------ Records for the exercise

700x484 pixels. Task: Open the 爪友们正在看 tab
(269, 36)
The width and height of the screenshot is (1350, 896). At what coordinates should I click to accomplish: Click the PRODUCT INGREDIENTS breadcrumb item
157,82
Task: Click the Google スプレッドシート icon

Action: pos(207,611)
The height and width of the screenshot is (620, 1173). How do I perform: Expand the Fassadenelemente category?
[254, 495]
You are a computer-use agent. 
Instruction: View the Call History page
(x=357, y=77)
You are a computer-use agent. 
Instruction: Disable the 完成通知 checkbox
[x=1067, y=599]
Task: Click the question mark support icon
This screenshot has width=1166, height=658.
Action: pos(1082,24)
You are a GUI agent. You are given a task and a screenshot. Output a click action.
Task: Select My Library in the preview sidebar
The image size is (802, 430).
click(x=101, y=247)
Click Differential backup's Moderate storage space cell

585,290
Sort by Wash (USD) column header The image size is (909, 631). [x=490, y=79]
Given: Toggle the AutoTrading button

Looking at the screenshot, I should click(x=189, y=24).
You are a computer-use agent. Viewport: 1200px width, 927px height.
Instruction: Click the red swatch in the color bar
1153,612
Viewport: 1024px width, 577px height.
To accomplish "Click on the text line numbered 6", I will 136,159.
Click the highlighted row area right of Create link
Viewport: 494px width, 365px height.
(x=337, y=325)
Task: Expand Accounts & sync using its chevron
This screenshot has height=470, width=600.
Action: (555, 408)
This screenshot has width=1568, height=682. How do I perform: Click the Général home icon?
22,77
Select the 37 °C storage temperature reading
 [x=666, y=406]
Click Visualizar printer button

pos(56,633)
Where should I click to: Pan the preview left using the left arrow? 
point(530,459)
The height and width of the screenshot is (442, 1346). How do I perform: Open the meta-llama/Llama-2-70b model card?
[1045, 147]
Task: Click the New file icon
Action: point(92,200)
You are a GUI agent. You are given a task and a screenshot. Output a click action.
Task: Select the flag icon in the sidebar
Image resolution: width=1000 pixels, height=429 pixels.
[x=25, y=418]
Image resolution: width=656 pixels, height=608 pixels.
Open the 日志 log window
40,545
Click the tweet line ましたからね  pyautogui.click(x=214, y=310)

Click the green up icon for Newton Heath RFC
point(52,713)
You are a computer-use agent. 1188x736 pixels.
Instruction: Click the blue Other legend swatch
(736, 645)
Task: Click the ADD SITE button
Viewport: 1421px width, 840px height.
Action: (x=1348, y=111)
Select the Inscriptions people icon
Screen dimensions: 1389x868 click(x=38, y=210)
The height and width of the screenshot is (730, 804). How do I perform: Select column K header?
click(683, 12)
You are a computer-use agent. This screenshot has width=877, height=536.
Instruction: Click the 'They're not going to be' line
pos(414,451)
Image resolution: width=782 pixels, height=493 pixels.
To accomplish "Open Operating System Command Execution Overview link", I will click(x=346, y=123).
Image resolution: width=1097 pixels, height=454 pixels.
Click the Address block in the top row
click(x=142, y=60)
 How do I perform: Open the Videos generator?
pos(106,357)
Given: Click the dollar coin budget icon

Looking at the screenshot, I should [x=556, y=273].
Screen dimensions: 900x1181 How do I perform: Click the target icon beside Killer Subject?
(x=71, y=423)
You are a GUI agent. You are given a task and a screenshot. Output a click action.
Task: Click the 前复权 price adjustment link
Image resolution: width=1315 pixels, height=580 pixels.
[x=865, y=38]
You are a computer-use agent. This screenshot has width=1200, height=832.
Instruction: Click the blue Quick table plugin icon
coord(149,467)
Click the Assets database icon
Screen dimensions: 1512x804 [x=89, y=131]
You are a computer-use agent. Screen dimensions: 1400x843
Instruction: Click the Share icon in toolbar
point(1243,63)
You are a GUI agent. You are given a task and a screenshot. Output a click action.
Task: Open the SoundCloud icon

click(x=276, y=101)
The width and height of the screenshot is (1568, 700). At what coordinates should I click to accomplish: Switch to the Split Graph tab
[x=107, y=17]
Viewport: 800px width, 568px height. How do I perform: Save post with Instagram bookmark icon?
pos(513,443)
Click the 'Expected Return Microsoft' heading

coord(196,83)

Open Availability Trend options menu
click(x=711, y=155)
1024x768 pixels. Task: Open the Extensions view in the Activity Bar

------------

• Task details: Repeat each of the entries above precisely as given.

• Exercise output:
700x484 pixels. Task: Open the 爪友们正在看 tab
(269, 36)
The width and height of the screenshot is (1350, 896). At what coordinates should I click to accomplish: Click the PRODUCT INGREDIENTS breadcrumb item
157,82
Task: Click the Google スプレッドシート icon

Action: pos(207,611)
The height and width of the screenshot is (620, 1173). How do I perform: Expand the Fassadenelemente category?
[254, 495]
You are a computer-use agent. 
Instruction: View the Call History page
(x=357, y=77)
You are a computer-use agent. 
Instruction: Disable the 完成通知 checkbox
[x=1067, y=599]
Task: Click the question mark support icon
This screenshot has width=1166, height=658.
Action: pos(1082,24)
You are a GUI agent. You are given a task and a screenshot. Output a click action.
Task: Select My Library in the preview sidebar
The image size is (802, 430).
click(x=101, y=247)
Click Differential backup's Moderate storage space cell

585,290
Sort by Wash (USD) column header The image size is (909, 631). [x=490, y=79]
Given: Toggle the AutoTrading button

Looking at the screenshot, I should click(x=189, y=24).
You are a computer-use agent. Viewport: 1200px width, 927px height.
Instruction: Click the red swatch in the color bar
1153,612
Viewport: 1024px width, 577px height.
To accomplish "Click on the text line numbered 6", I will 136,159.
Click the highlighted row area right of Create link
Viewport: 494px width, 365px height.
(x=337, y=325)
Task: Expand Accounts & sync using its chevron
This screenshot has height=470, width=600.
Action: (555, 408)
This screenshot has width=1568, height=682. How do I perform: Click the Général home icon?
22,77
Select the 37 °C storage temperature reading
 [x=666, y=406]
Click Visualizar printer button

pos(56,633)
Where should I click to: Pan the preview left using the left arrow? 
point(530,459)
The height and width of the screenshot is (442, 1346). How do I perform: Open the meta-llama/Llama-2-70b model card?
[1045, 147]
Task: Click the New file icon
Action: point(92,200)
You are a GUI agent. You are given a task and a screenshot. Output a click action.
Task: Select the flag icon in the sidebar
Image resolution: width=1000 pixels, height=429 pixels.
[x=25, y=418]
Image resolution: width=656 pixels, height=608 pixels.
Open the 日志 log window
40,545
Click the tweet line ましたからね  pyautogui.click(x=214, y=310)

Click the green up icon for Newton Heath RFC
point(52,713)
You are a computer-use agent. 1188x736 pixels.
Instruction: Click the blue Other legend swatch
(736, 645)
Task: Click the ADD SITE button
Viewport: 1421px width, 840px height.
Action: (x=1348, y=111)
Select the Inscriptions people icon
Screen dimensions: 1389x868 click(x=38, y=210)
The height and width of the screenshot is (730, 804). How do I perform: Select column K header?
click(683, 12)
You are a computer-use agent. This screenshot has width=877, height=536.
Instruction: Click the 'They're not going to be' line
pos(414,451)
Image resolution: width=782 pixels, height=493 pixels.
To accomplish "Open Operating System Command Execution Overview link", I will click(x=346, y=123).
Image resolution: width=1097 pixels, height=454 pixels.
Click the Address block in the top row
click(x=142, y=60)
 How do I perform: Open the Videos generator?
pos(106,357)
Given: Click the dollar coin budget icon

Looking at the screenshot, I should [x=556, y=273].
Screen dimensions: 900x1181 How do I perform: Click the target icon beside Killer Subject?
(x=71, y=423)
You are a GUI agent. You are given a task and a screenshot. Output a click action.
Task: Click the 前复权 price adjustment link
Image resolution: width=1315 pixels, height=580 pixels.
[x=865, y=38]
You are a computer-use agent. This screenshot has width=1200, height=832.
Instruction: Click the blue Quick table plugin icon
coord(149,467)
Click the Assets database icon
Screen dimensions: 1512x804 [x=89, y=131]
You are a computer-use agent. Screen dimensions: 1400x843
Instruction: Click the Share icon in toolbar
point(1243,63)
You are a GUI agent. You are given a task and a screenshot. Output a click action.
Task: Open the SoundCloud icon

click(x=276, y=101)
The width and height of the screenshot is (1568, 700). At what coordinates should I click to accomplish: Switch to the Split Graph tab
[x=107, y=17]
Viewport: 800px width, 568px height. How do I perform: Save post with Instagram bookmark icon?
pos(513,443)
Click the 'Expected Return Microsoft' heading

coord(196,83)

Open Availability Trend options menu
click(x=711, y=155)
1024x768 pixels. Task: Open the Extensions view in the Activity Bar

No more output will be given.